[Stored items]
========

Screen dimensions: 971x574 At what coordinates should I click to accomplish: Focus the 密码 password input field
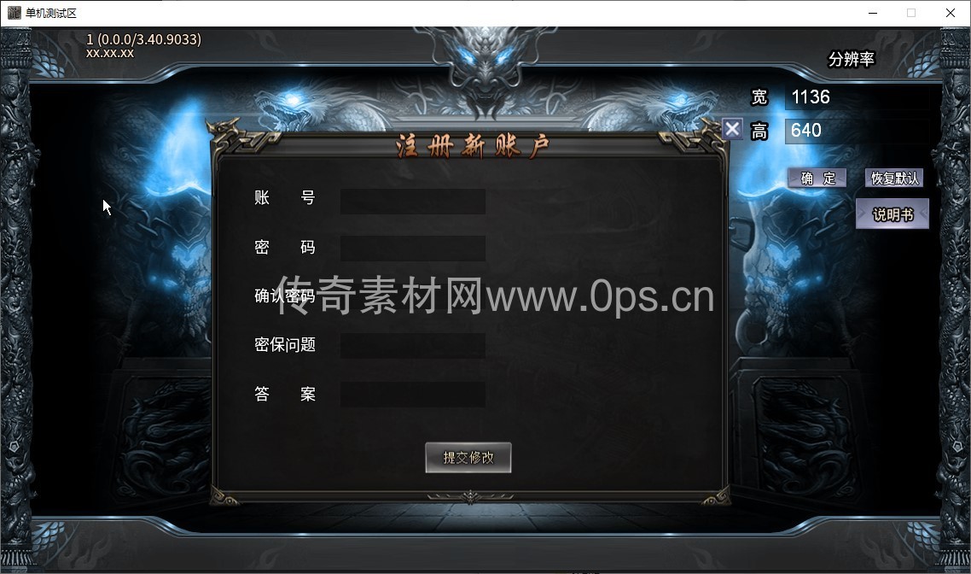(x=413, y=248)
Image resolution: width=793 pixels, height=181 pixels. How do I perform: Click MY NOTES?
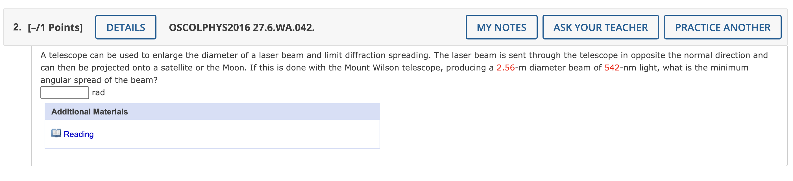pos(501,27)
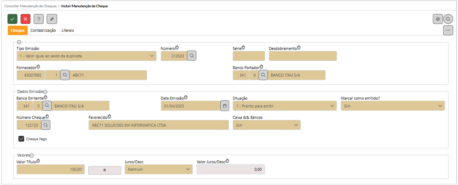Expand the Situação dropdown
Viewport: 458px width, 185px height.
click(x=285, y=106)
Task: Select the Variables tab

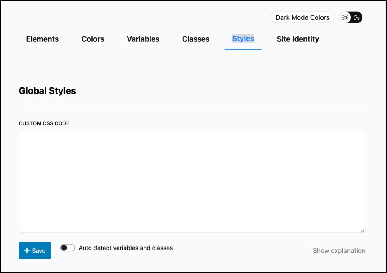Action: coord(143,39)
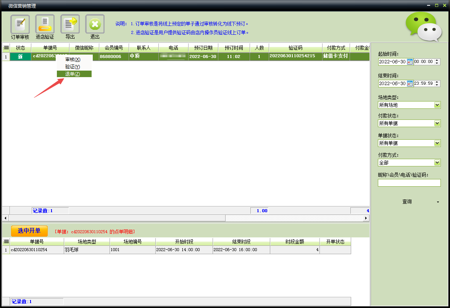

========

When you retype the data above, match every line exactly and leave the pictures behind.

Screen dimensions: 971x574 At what coordinates should I click to accomplish: Focus the 密码 password input field
(x=413, y=248)
Image resolution: width=793 pixels, height=181 pixels. How do I perform: Click MY NOTES?
pos(501,27)
Expand the Situação dropdown
Viewport: 458px width, 185px height.
click(x=285, y=106)
Task: Select the Variables tab

Action: coord(143,39)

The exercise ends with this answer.